Segment Start: Record excerpts

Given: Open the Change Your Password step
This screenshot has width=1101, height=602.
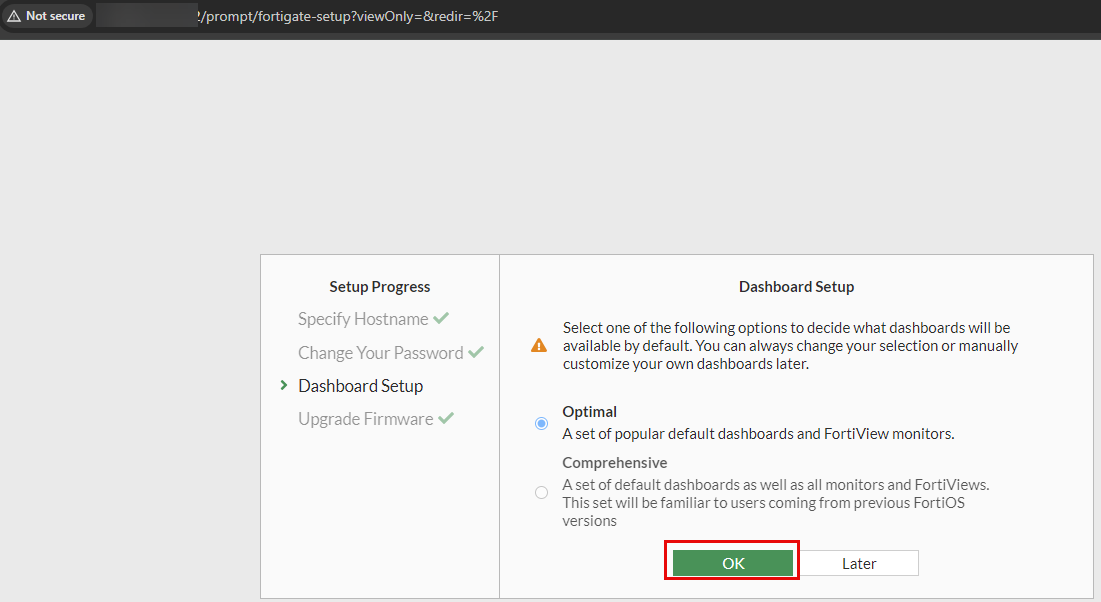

Segment End: Record excerpts
Segment Start: Record excerpts

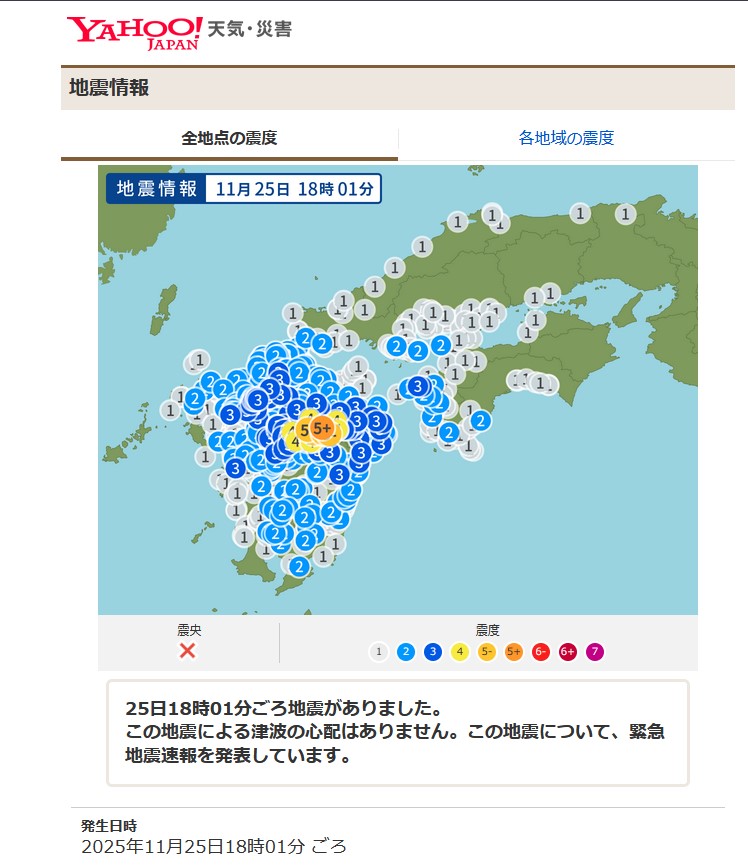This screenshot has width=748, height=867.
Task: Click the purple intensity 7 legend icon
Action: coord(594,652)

Segment End: Record excerpts

Your goal :: Transcribe the lines above between the line holding "Given: Open the Change Your Password step" and the line holding "This screenshot has width=1101, height=602.", inclusive, exactly as they stand and with nothing added.

Written answer ::
Given: Open the Change Your Password step
This screenshot has width=1101, height=602.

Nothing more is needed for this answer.